- Records for this task -

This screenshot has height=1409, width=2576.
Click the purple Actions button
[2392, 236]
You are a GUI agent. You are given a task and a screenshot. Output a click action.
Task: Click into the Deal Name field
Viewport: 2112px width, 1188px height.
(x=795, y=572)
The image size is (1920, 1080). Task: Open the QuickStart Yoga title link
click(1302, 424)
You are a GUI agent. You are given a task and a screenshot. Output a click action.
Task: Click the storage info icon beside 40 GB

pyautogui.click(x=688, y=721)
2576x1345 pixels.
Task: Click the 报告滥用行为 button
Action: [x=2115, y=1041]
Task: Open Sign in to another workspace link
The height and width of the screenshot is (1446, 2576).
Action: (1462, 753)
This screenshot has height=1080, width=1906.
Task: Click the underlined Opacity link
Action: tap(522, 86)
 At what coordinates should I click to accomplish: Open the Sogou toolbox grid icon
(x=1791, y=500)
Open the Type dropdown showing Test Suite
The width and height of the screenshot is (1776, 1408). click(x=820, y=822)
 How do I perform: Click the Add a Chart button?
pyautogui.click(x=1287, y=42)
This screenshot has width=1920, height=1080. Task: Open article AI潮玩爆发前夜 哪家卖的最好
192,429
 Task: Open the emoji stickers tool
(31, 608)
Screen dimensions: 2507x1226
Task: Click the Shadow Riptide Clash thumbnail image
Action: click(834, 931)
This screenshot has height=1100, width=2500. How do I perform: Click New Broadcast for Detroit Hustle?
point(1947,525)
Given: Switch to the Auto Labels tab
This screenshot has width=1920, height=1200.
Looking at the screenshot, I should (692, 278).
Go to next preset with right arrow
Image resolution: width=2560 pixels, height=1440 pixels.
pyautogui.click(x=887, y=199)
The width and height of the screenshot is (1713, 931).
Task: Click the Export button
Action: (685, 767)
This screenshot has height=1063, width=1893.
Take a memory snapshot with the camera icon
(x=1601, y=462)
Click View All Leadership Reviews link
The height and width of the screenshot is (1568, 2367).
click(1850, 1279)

- Task statement -
Every record shown above should be written out again exactly.

- Problem solution -
This screenshot has height=1409, width=2576.
Click the purple Actions button
[2392, 236]
You are a GUI agent. You are given a task and a screenshot. Output a click action.
Task: Click into the Deal Name field
Viewport: 2112px width, 1188px height.
(x=795, y=572)
The image size is (1920, 1080). Task: Open the QuickStart Yoga title link
click(1302, 424)
You are a GUI agent. You are given a task and a screenshot. Output a click action.
Task: Click the storage info icon beside 40 GB

pyautogui.click(x=688, y=721)
2576x1345 pixels.
Task: Click the 报告滥用行为 button
Action: [x=2115, y=1041]
Task: Open Sign in to another workspace link
The height and width of the screenshot is (1446, 2576).
Action: (1462, 753)
This screenshot has height=1080, width=1906.
Task: Click the underlined Opacity link
Action: tap(522, 86)
 At what coordinates should I click to accomplish: Open the Sogou toolbox grid icon
(x=1791, y=500)
Open the Type dropdown showing Test Suite
The width and height of the screenshot is (1776, 1408). click(x=820, y=822)
 How do I perform: Click the Add a Chart button?
pyautogui.click(x=1287, y=42)
This screenshot has width=1920, height=1080. Task: Open article AI潮玩爆发前夜 哪家卖的最好
192,429
 Task: Open the emoji stickers tool
(31, 608)
Screen dimensions: 2507x1226
Task: Click the Shadow Riptide Clash thumbnail image
Action: click(834, 931)
This screenshot has height=1100, width=2500. How do I perform: Click New Broadcast for Detroit Hustle?
point(1947,525)
Given: Switch to the Auto Labels tab
This screenshot has width=1920, height=1200.
Looking at the screenshot, I should (692, 278).
Go to next preset with right arrow
Image resolution: width=2560 pixels, height=1440 pixels.
pyautogui.click(x=887, y=199)
The width and height of the screenshot is (1713, 931).
Task: Click the Export button
Action: (685, 767)
This screenshot has height=1063, width=1893.
Take a memory snapshot with the camera icon
(x=1601, y=462)
Click View All Leadership Reviews link
The height and width of the screenshot is (1568, 2367).
click(1850, 1279)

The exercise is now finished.